* **TASK DETAILS**
Copy out each of the lines below word for word, leaving out the pictures.

* **Word and element locating data**
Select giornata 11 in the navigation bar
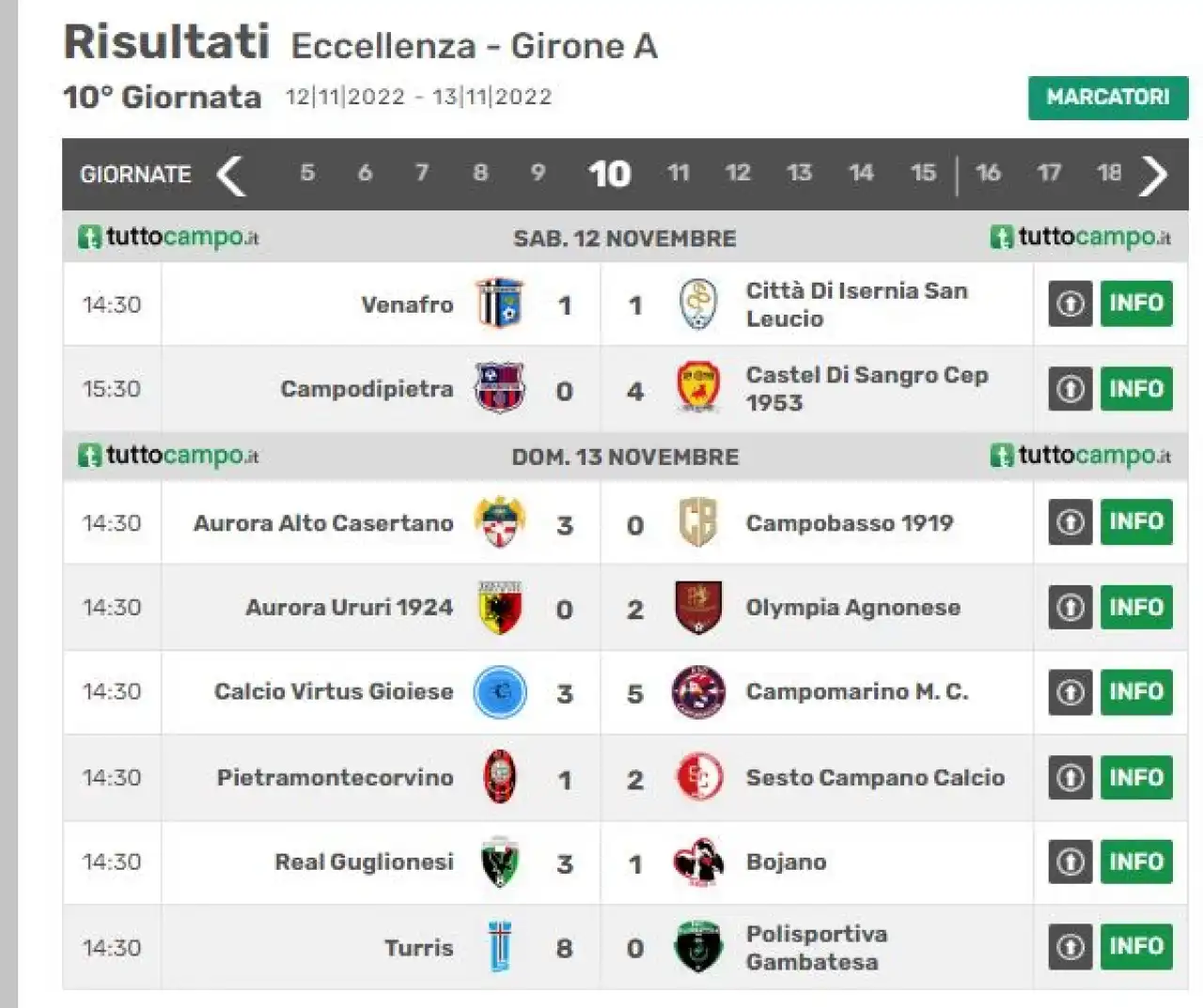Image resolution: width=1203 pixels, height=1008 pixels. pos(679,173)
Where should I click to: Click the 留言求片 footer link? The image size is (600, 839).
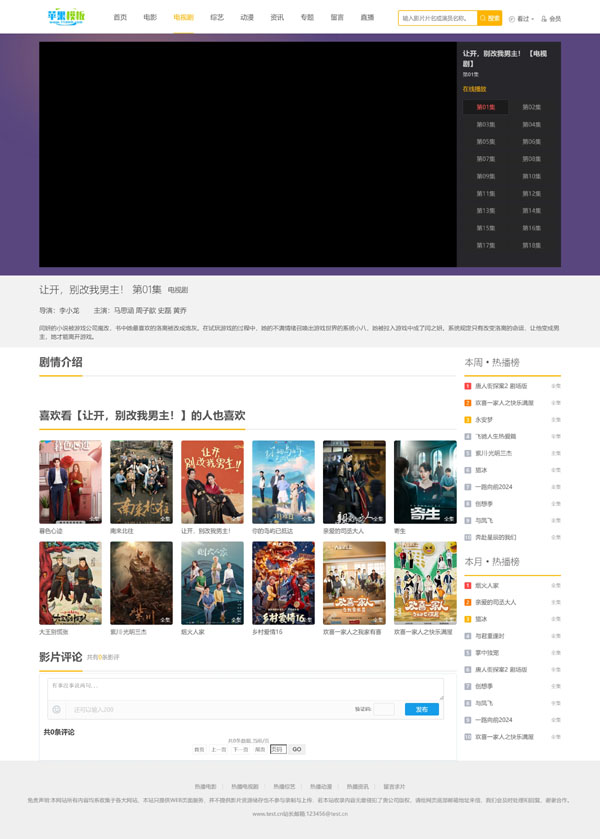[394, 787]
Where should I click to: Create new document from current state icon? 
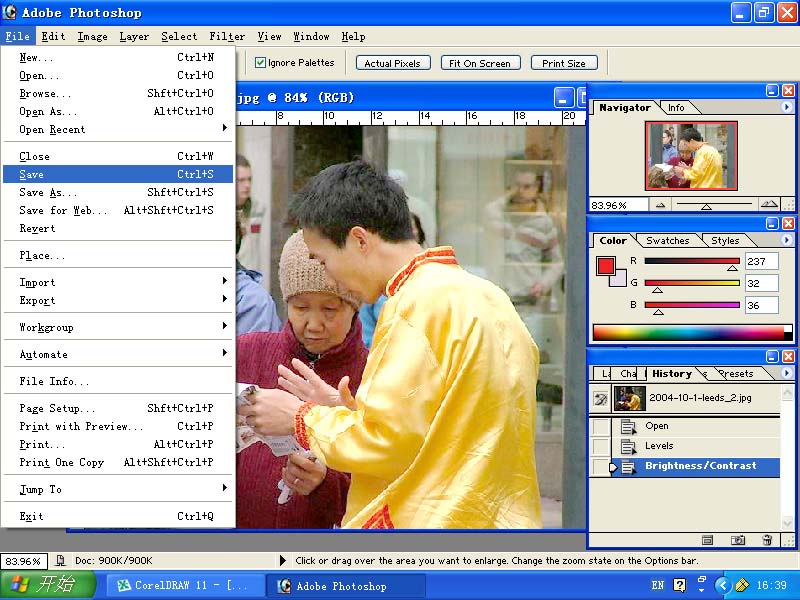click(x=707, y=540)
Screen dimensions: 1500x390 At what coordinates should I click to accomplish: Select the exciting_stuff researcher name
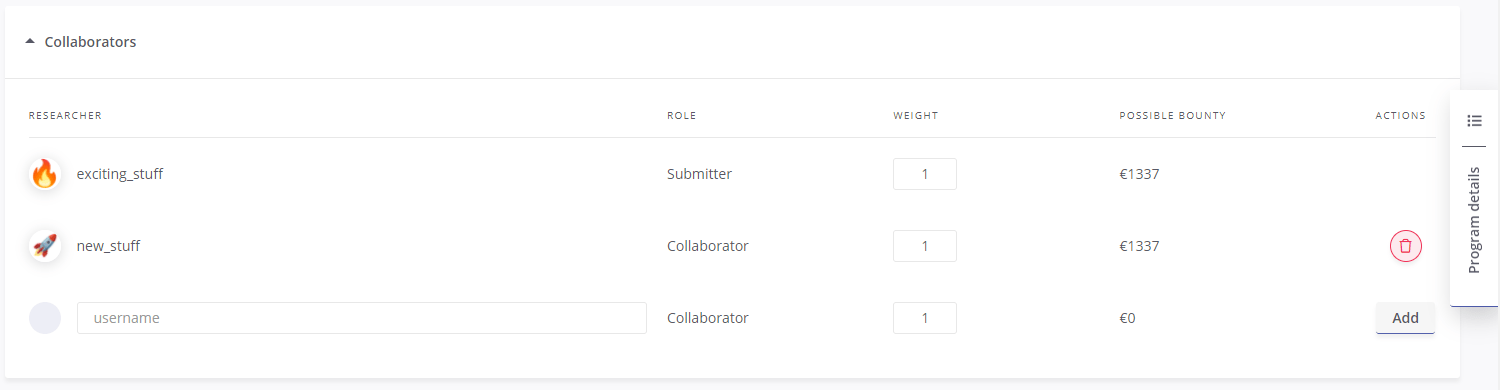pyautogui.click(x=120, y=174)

* **TASK OUTPUT**
Select giornata 11 in the navigation bar
Image resolution: width=1203 pixels, height=1008 pixels. pos(679,173)
Where should I click to: Click the 留言求片 footer link? The image size is (600, 839).
[394, 787]
Where should I click to: Create new document from current state icon? 
click(x=707, y=540)
Screen dimensions: 1500x390 At what coordinates should I click to accomplish: Select the exciting_stuff researcher name
pyautogui.click(x=120, y=174)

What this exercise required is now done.